The Zenbook A16 didn't fare particularly well in Geekbench AI's CPU benchmark. It was significantly faster than the original Snapdragon X Elite, but Intel and AMD have done much more optimization work for their CPU cores with this benchmark. Things look very different when testing NPUs with this benchmark, however.

The Snapdragon X2 Elite's single precision performance trails the other NPUs in this test, but its half precision score lands just behind Intel's Panther Lake. In the quantized test though, Qualcomm's 80 TOPs NPU in the Zenbook A16 decimated the Core Ultra X9 Panther Lake processor, when both are using their preferred frameworks and backends.
Microsoft Office Performance With PCMark Applications


The PCMark 10 Applications benchmark, which leverages actual Microsoft Office applications, had the Zenbook A16 landing in the lower half of results, but right in the mix with some of the better Intel Core Ultra Series 3 and AMD Ryzen AI-based systems. Rest assured, all of the systems we tested here are more than powerful enough for everyday, office-type productivity workloads.
Puget Bench For Creators: Davinci Resolve
Next up we have some video editing and encoding using the Puget Bench for Creators and Davinci Resolve. Puget Systems has been developing benchmarks that leverage real-world applications and workloads for a number of years now, which are highly regarded by creators using popular Adobe applications and Davinci Resolve. Here, we used the free version of Davinci Resolve (not the Studio edition) that features less hardware acceleration and relies heavily on CPU, GPU and memory performance.
UL 3DMark Gaming And Graphics Benchmarks
3DMark has a wide variety of graphics and gaming related tests available. In these tests, we chose to run 3DMark CPU Profile benchmark, which runs through an array of physics calculations with a varying number of threads, and Steel Nomad Lite, a modern DirectX 12 test specifically designed for lower-power GPUs and integrated graphics.
The Zenbook A16 finished right in the middle of the pack according to 3DMark's CPU performance profiler. We didn't expect much here, because Qualcomm isn't targeting gamers with its PC processors yet, but they still managed to outpace Intel's and AMD's more mainstream mobile processors at the higher thread counts. With the lower thread counts, Qualcomm trails, however.

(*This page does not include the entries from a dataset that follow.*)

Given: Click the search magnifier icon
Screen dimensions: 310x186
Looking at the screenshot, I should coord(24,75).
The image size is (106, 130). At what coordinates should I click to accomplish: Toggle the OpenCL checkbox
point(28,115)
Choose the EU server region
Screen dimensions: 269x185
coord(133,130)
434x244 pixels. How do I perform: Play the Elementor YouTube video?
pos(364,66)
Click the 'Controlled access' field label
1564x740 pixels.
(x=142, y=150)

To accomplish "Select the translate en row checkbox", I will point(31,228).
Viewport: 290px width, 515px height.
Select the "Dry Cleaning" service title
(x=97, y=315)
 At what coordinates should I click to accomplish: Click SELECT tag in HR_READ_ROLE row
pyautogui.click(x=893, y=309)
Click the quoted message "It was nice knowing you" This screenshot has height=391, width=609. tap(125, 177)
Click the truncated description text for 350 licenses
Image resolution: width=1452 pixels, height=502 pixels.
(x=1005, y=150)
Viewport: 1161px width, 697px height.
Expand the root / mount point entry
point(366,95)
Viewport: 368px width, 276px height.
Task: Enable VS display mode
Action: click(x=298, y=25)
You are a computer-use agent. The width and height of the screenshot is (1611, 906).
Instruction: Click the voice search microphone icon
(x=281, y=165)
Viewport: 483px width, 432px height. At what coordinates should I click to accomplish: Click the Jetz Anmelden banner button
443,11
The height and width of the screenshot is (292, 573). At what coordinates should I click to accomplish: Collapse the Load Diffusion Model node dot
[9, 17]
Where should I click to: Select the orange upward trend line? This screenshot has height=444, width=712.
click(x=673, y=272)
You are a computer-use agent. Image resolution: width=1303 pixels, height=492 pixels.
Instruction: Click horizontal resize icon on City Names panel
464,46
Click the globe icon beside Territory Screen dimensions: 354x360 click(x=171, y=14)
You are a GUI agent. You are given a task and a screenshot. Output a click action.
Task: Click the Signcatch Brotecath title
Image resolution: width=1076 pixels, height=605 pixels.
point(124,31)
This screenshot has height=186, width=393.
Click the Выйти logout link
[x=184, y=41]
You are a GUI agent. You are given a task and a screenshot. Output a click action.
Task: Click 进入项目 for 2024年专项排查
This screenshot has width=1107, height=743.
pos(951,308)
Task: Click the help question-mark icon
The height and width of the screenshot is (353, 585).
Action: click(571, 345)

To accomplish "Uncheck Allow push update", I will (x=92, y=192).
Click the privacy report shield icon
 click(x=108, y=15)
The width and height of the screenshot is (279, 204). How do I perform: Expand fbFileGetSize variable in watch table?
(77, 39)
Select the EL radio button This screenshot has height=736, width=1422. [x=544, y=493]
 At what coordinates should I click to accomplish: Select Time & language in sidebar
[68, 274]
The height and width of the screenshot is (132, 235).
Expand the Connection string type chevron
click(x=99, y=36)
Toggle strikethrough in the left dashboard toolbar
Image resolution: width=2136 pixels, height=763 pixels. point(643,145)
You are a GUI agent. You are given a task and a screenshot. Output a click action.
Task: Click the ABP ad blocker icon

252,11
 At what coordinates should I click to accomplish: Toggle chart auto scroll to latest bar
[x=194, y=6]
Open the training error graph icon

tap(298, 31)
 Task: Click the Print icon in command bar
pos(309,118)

The Zenbook A16 offered particular strong graphics performance in 3DMark's Steel Nomad Lite test. Here, the Asus and HP Snapdragon-powered systems sandwiched the Dell XPS 14 with 12Xe Arc B390 graphics. The larger Lenovo system with the top-end Core Ultra X9 and Arc B390 pulls ahead, but that system has one of the fastest iGPUs in a thin and light notebook if we disregard the more expensive Strix Halo platform for a moment. Qualcomm may not lead here, but make no mistake, these are some great scores from Qualcomm's Adreno X2-90 GPU.
F1 22 Formula 1 Racing Game Benchmark

The Asus Zenbook A16 lands near the top of the charts in this game, besting all of the other integrated GPUs besides Intel's powerful 12Xe Arc B390 in the top-end Core Ultra X9 388H.
Battery Life With Asus Zenbook A16
Here we've calibrated the laptop displays to a similar fixed brightness, in an effort to minimize that aspect of power draw, though lots of other variables come into play, like battery capacity, for example.

The Zenbook A16 offered very good, but unexceptional battery life. Despite being powered by Qualcomm's most powerful PC processor and featuring a large display, the Zenbook A16 ran untethered for nearly 20 hours with its display lit the entire time. That was better than the Dell XPS 14 with Panther Lake, which has a smaller display, and a similar sized battery, but not as long as some other machine with much bigger batteries.

In terms of power efficiency, as defined by minutes per watt-hour, the Asus Zenbook A16 fares pretty well and outpaces the top-end Intel and AMD-based systems. Only the more mainstream laptops, with smaller, lower resolution displays finished higher.